## What to do
If a record contains a picture, leave the picture out and copy everything else exactly.

## The input
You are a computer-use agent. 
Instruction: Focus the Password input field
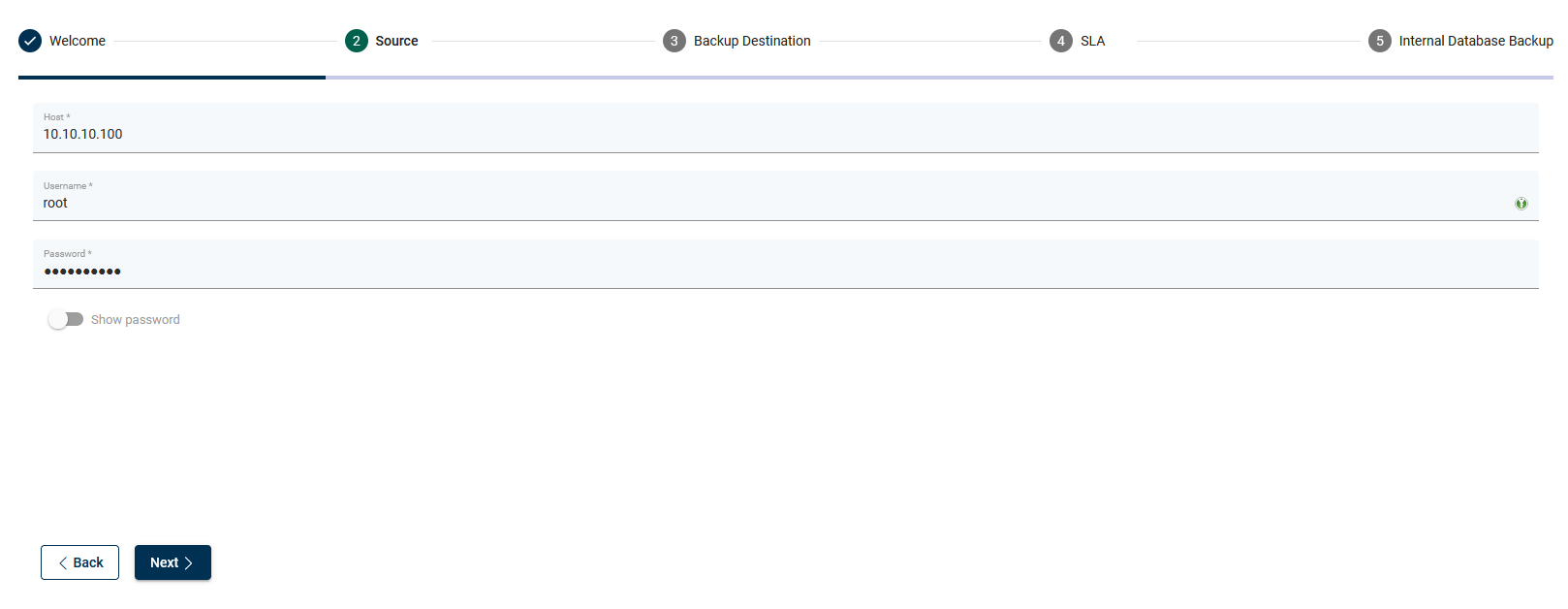coord(775,271)
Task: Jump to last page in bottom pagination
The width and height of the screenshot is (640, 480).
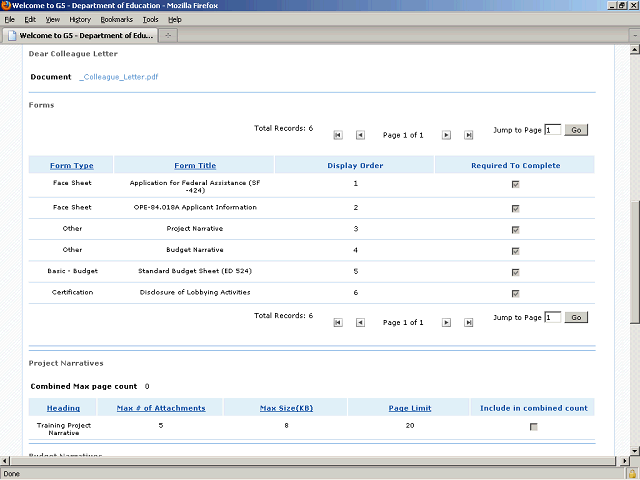Action: 468,323
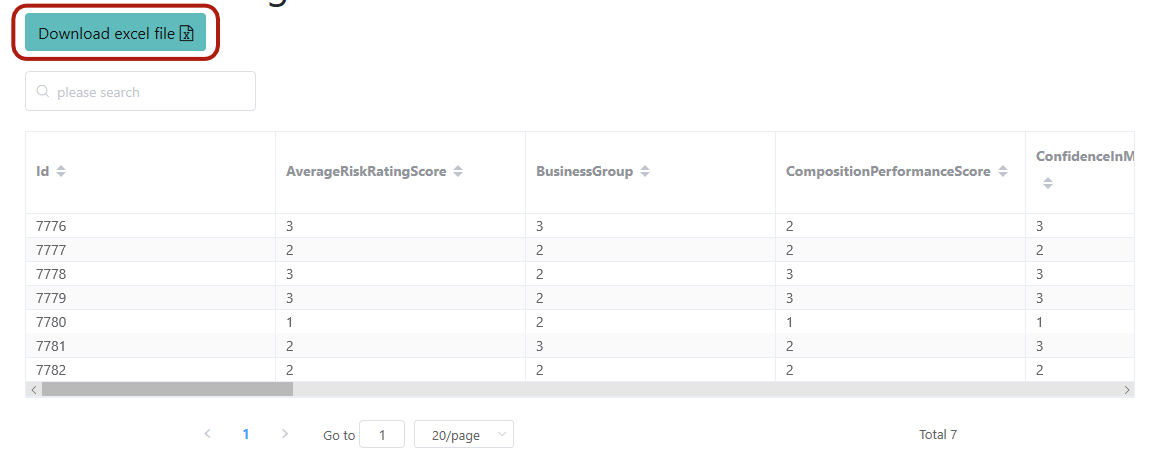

## Answer section
You are a computer-use agent. 
Instruction: Focus the Password input field
coord(775,271)
Task: Jump to last page in bottom pagination
The width and height of the screenshot is (640, 480).
Action: 468,323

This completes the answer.